Die Frage der Präsenz am angestammten Arbeitsplatz – sagen wir der Einfachheit halber im Büro – ist neben vielen anderen eine, wegen der sich die Vorstände von Unternehmen momentan heftig die Köpfe kratzen. Wie man es macht – es ist garantiert verkehrt. Es kursieren momentan verschieden Modelle, die versuchen, eine Antwort auf die Eingangsfrage zu geben.

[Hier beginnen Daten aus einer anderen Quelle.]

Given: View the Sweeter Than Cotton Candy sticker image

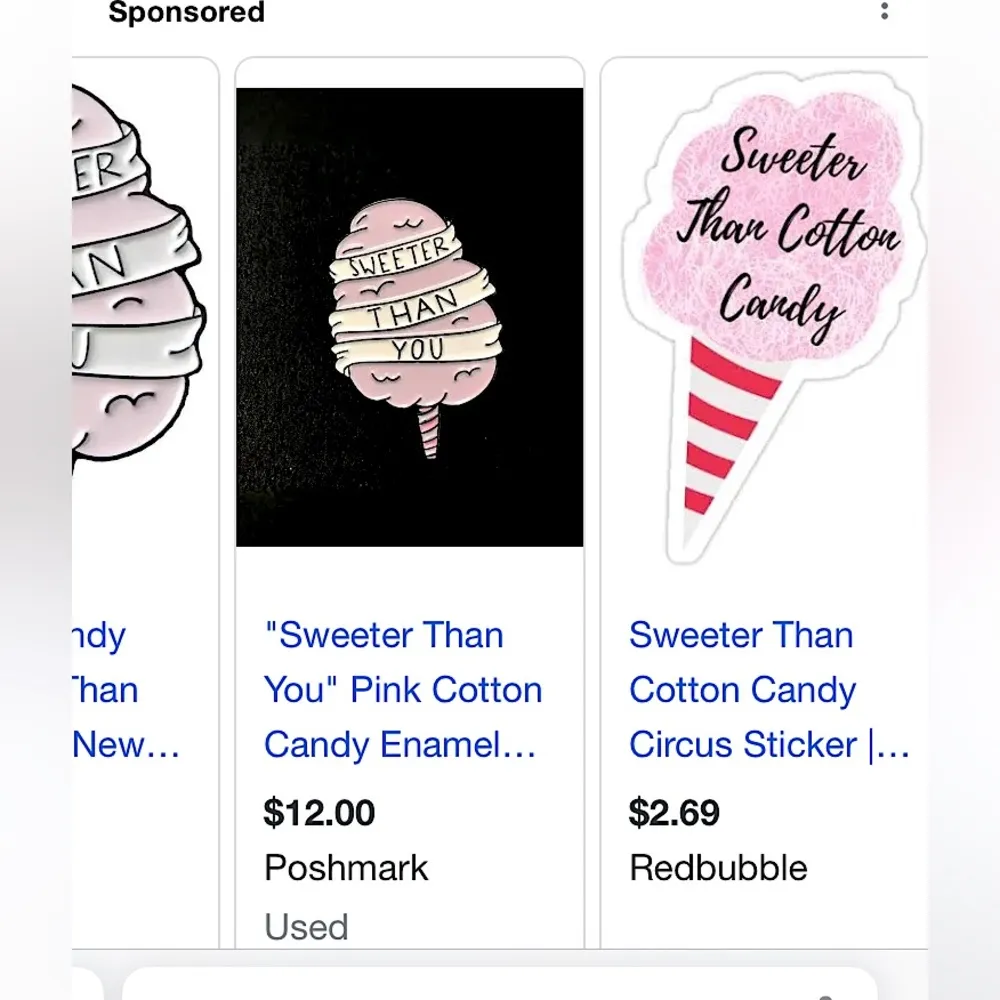Looking at the screenshot, I should point(768,310).
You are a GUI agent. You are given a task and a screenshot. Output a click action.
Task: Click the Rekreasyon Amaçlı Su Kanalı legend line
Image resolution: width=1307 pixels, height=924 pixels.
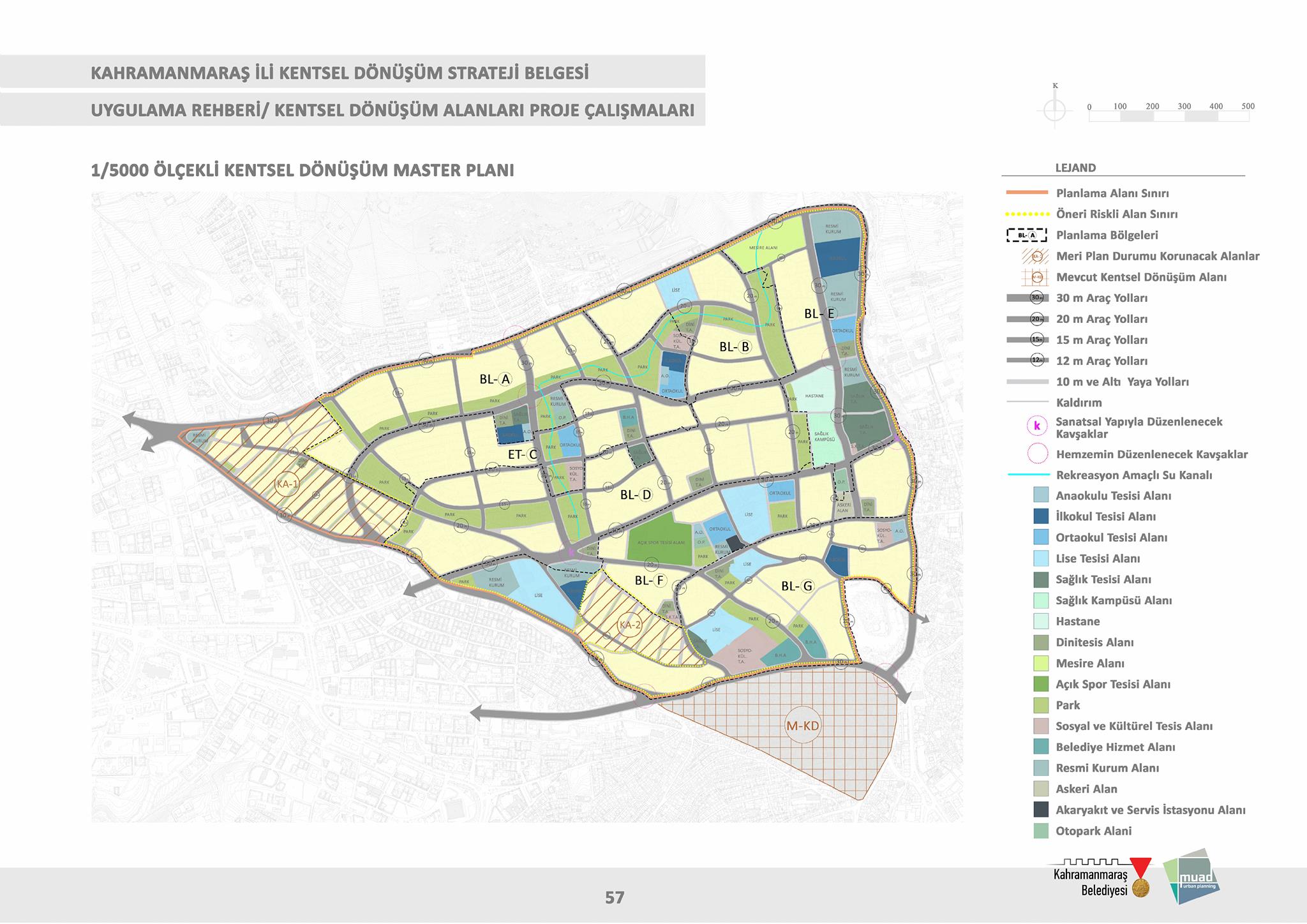click(x=1028, y=475)
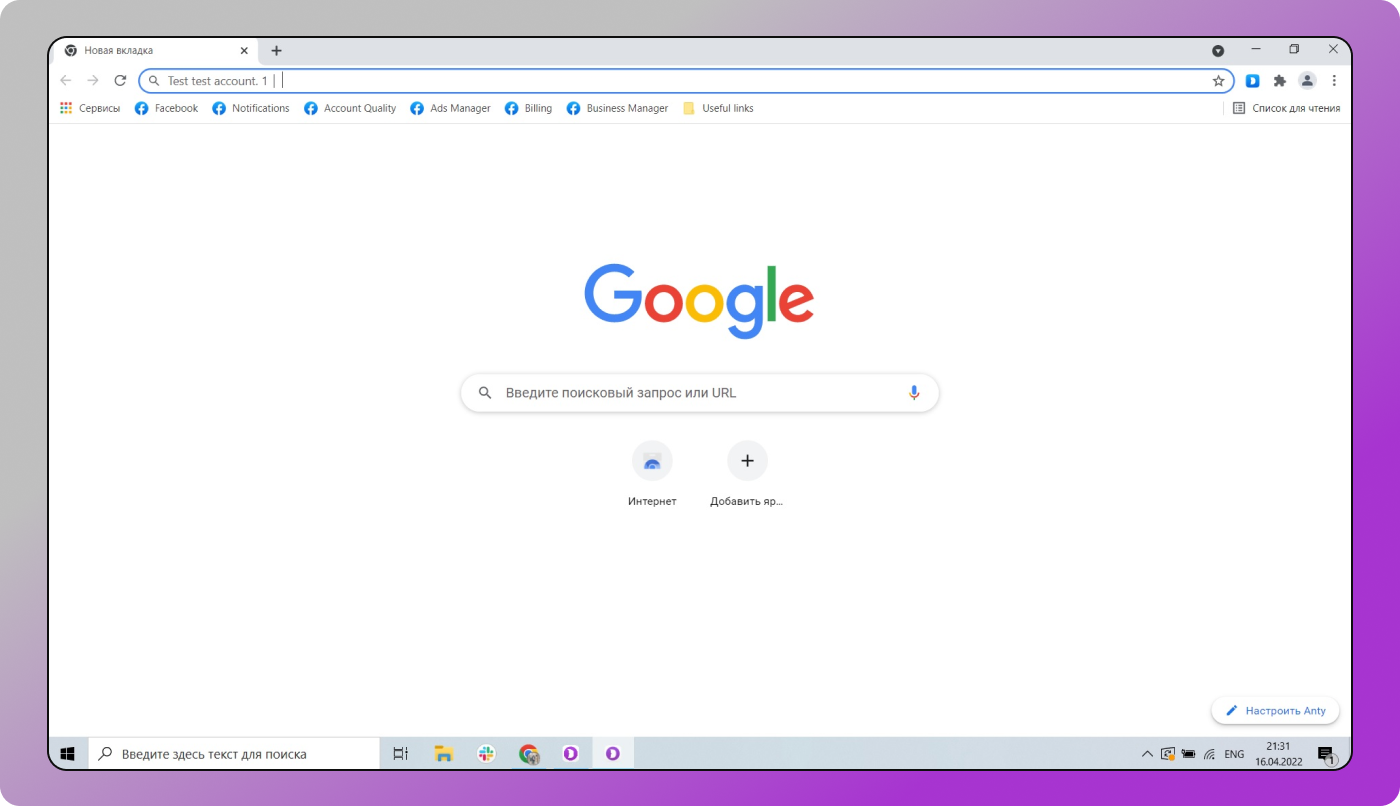The height and width of the screenshot is (806, 1400).
Task: Open the Ads Manager bookmark
Action: (450, 108)
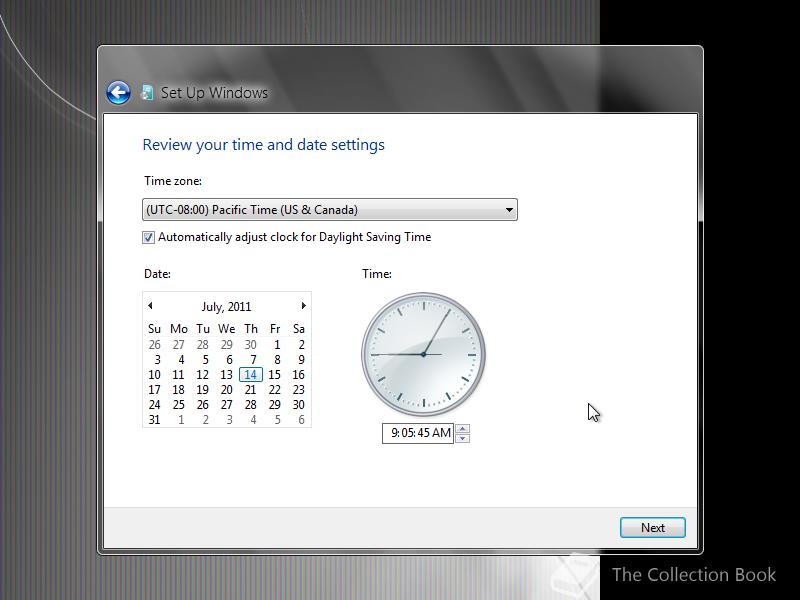Click the up stepper beside the time field

click(462, 429)
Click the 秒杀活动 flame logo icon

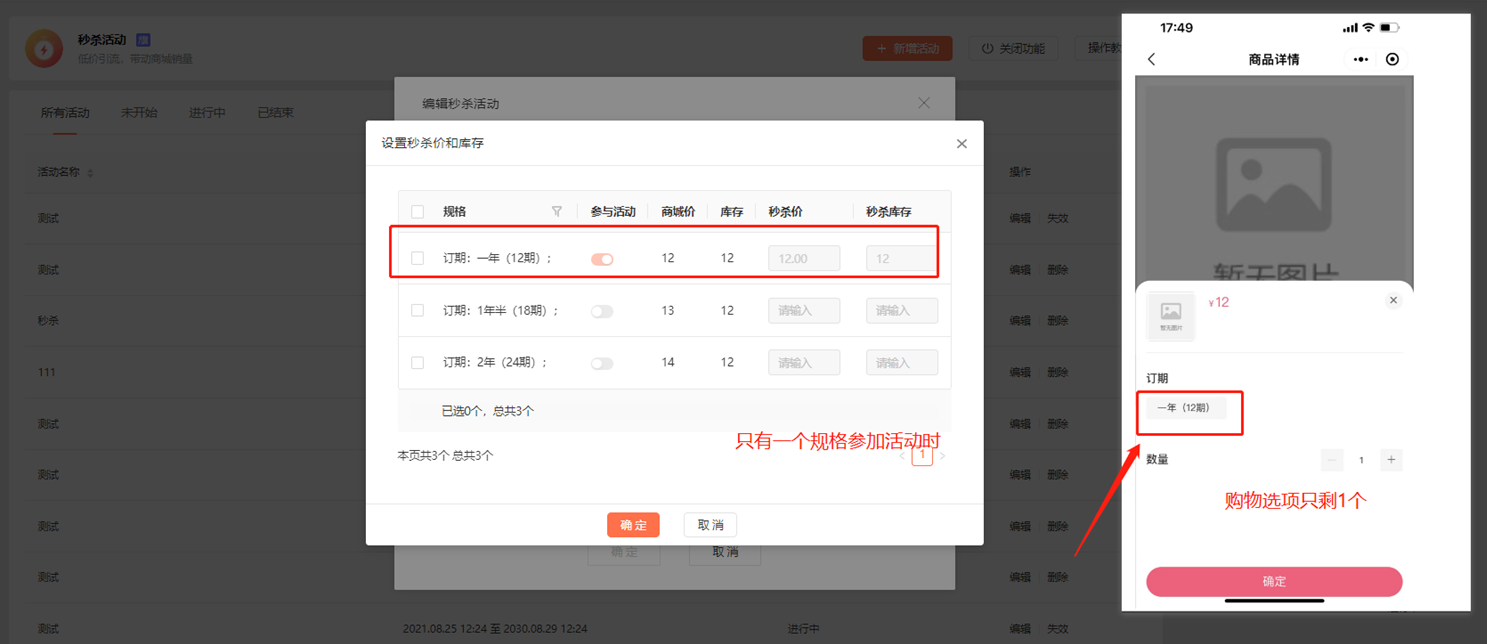click(x=44, y=48)
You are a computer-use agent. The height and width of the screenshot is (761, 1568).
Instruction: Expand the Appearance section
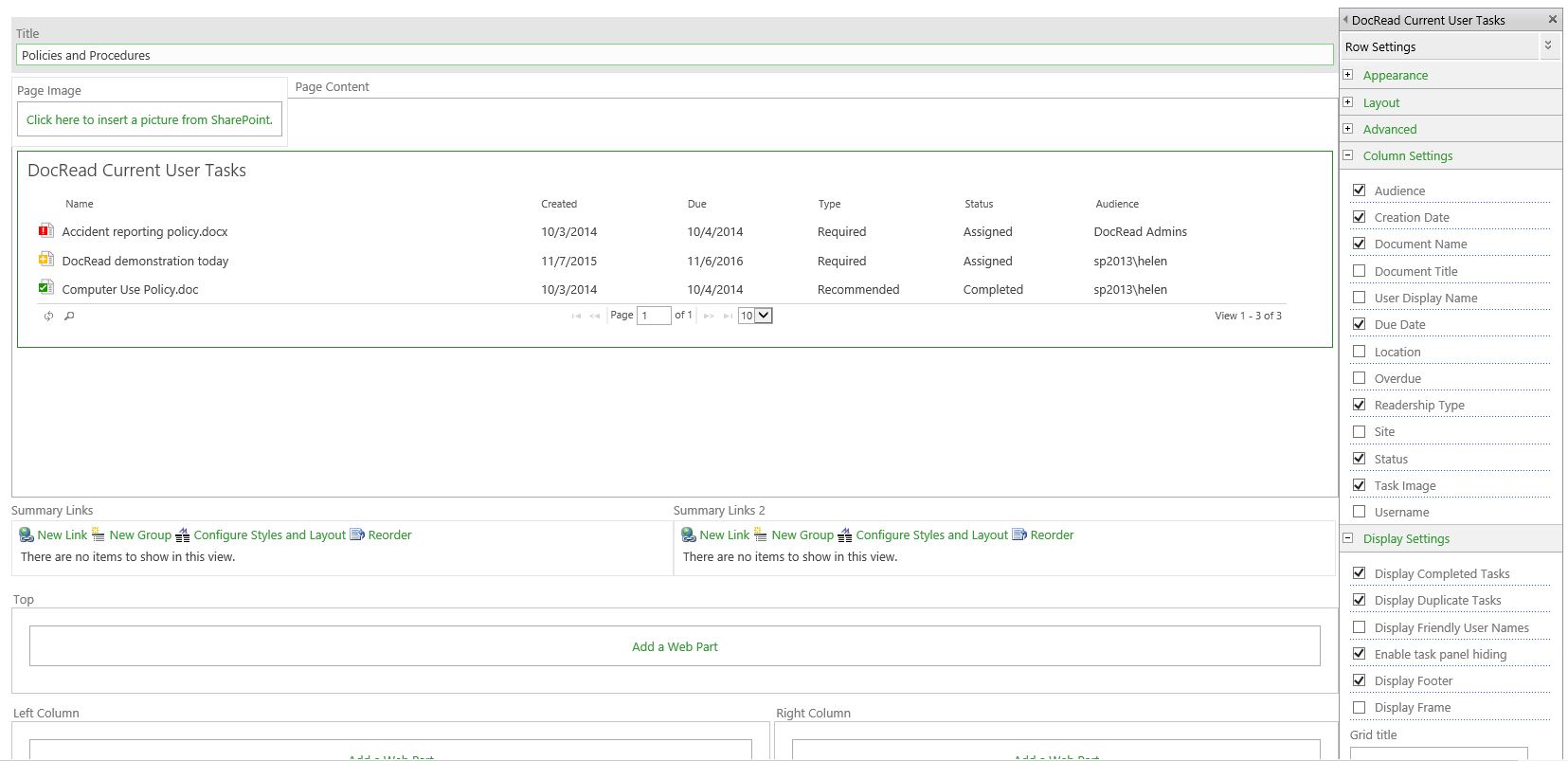[x=1348, y=75]
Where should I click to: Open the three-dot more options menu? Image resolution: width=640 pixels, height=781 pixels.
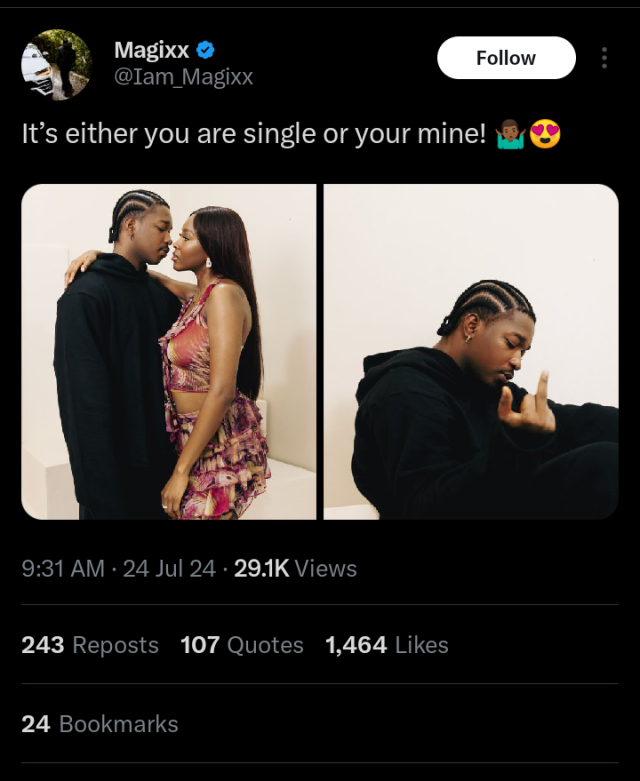604,58
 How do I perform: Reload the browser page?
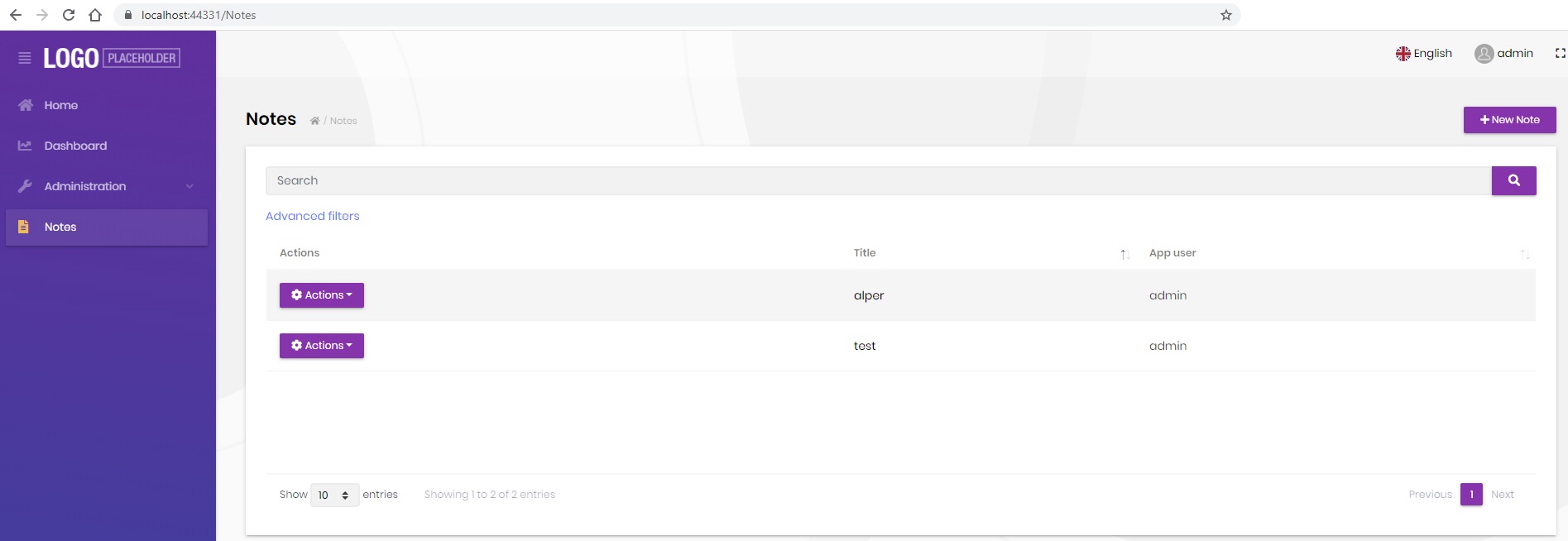point(69,15)
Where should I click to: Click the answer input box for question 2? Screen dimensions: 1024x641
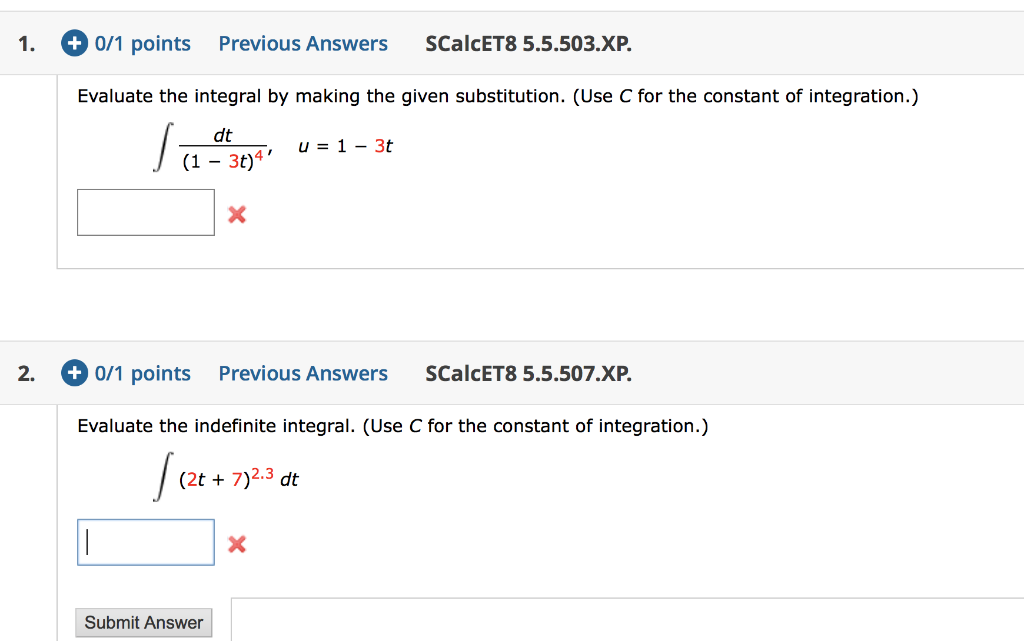coord(145,541)

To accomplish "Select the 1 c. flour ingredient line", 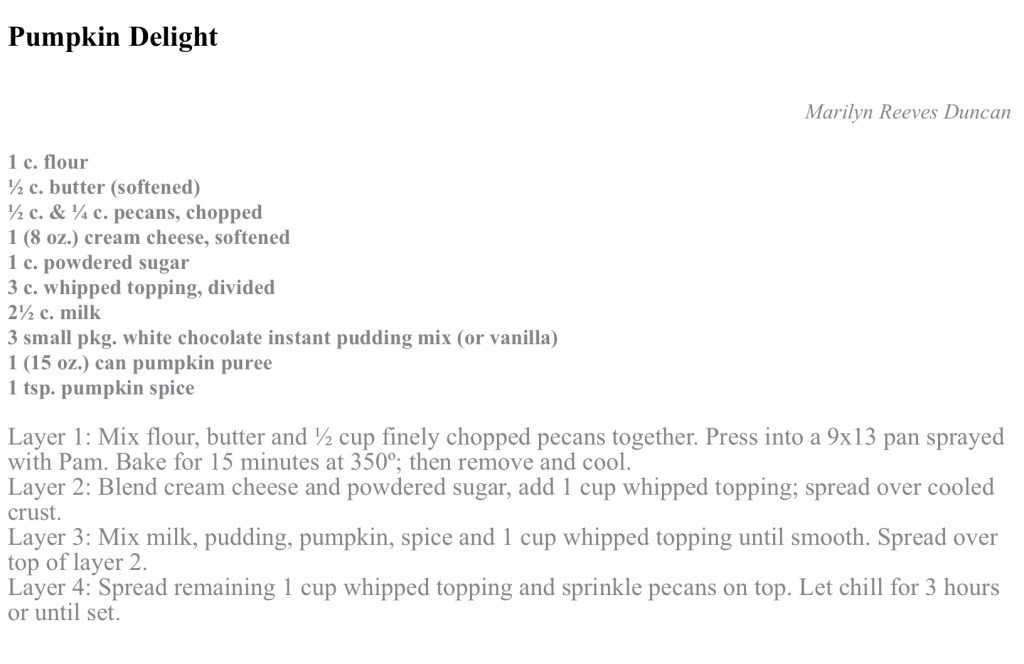I will click(48, 162).
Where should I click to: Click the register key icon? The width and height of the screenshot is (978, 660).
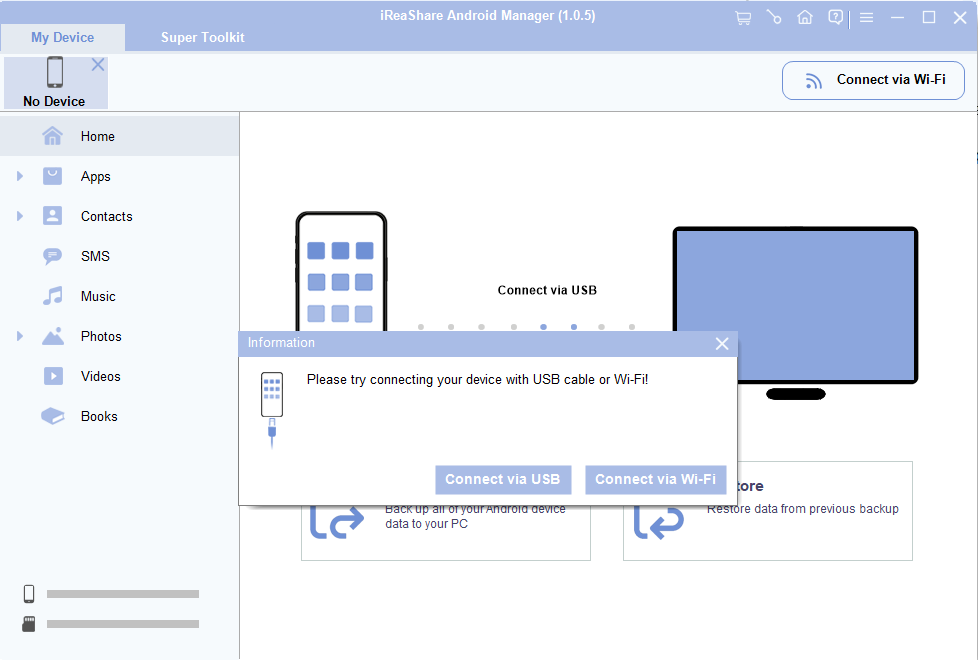tap(773, 17)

Manche Unternehmen wollen ihren Angestellten die völlige Wahlfreiheit anbieten und somit die Präsenzpflicht – eine zweihundertjährige »Errungenschaft« der industriellen Revolution – endgültig abschaffen. Andere Arbeitgeber werden vor diesem radikalen Schritt zurückschrecken. In ihren Betrieben wird es Vereinbarungen geben, die auf ein 2:3, 3:2, 1:4 oder 4:1 Modell hinauslaufen werden – wobei die Ziffer vor dem Doppelpunkt die erlaubten Tage pro Woche im Home-Office und die Ziffer nach dem Doppelpunkt die Tage im Büro angibt. Also zum Beispiel: Montags und Freitags im Home-Office, Dienstag bis Donnerstag im Firmengebäude. Oder die Zahl der Tage pro Woche werden festgelegt, nicht aber die Tage selbst. In anderen Unternehmen wird eine Zahl von Tagen pro Jahr für Home-Office-Zeit angeboten werden, zum Beispiel 20. Nur eine Minderheit der Unternehmen wird auf die Dauer Arbeit im Home-Office völlig untersagen.

Es gibt gute Gründe, die für eine Anwesenheit am Arbeitsplatz sprechen. Feedbackgespräche sowie die Beurteilung der Arbeitsleistung können zwar auch in den digitalen Raum verlegt werden, sind aber oft weniger oberflächlich, wenn sie von Angesicht zu Angesicht geführt werden. Auch bei persönlichen Problemen des Mitarbeiters oder bei Konflikten im Team ist es oft besser, wenn man sich gegenübersitzt. Dort, wo noch analoge Akten geführt werden, zum Beispiel im Steuerbüro oder in der Anwaltskanzlei, wird es auch notwendig sein, dass die Mitarbeiter vor Ort arbeiten, da die Akten nicht aus dem Büro entfernt werden dürfen. Und dann gibt es noch die Frage, wie oft sich das gesamte Team in Präsenz treffen soll, oder ob die Meetings in Zukunft alle virtuell bzw. hybrid abgehalten werden.

In den meisten größeren Organisationen gibt es zum jetzigen Zeitpunkt noch keine festen Regeln für alle, da die Notwendigkeit der Anwesenheit sich nach der Art der Arbeit unterscheidet. Aber was die genauen Arbeitsumstände der Teams sind, weiß der Vorstand normalerweise nicht. Daher empfehle ich, dass nur ein Rahmen festgelegt wird und jedes Team die Frage für sich selbst beantwortet, wenn denn der Betriebsrat zustimmt.

Das Unternehmen OTTO hat kürzlich seine Leitlinien und Prinzipien für hybrides Arbeiten beschlossen und der Öffentlichkeit zur Verfügung gestellt (siehe Kasten). Das Modell zielt auf die Harmonisierung der Wahlfreiheit der Mitarbeiter und Mitarbeiterinnen mit den Notwendigkeiten des Teams ab.

»Im Zentrum steht dabei nach wie vor der Leitgedanke des tätigkeitsbasierten Arbeitens. Konkret heißt das: Ich wähle im Einklang mit den Teamprozessen für meine Arbeit und mein Tätigkeitsprofil exakt den Ort, der zur bestmöglichen Erfüllung meiner jeweiligen Aufgabe am geeignetsten ist. Egal ob remote, im Büro oder woanders. Dafür wähle ich die Tools und Methoden, die mich darin bestmöglich unterstützen. … Um ein effektives Miteinander zu gewährleisten, wird die Wahl der Arbeitsorte, -tools und -methoden von den Organisationseinheiten eigenständig geregelt.« (Quelle: So sieht das hybride Arbeitsmodell bei OTTO aus. Irene Oksinoglu, 28.06.2021).

Es ist an der Zeit für einen Dialog- und Verhandlungsprozess, der von externen Prozessbegleitern moderiert werden muss.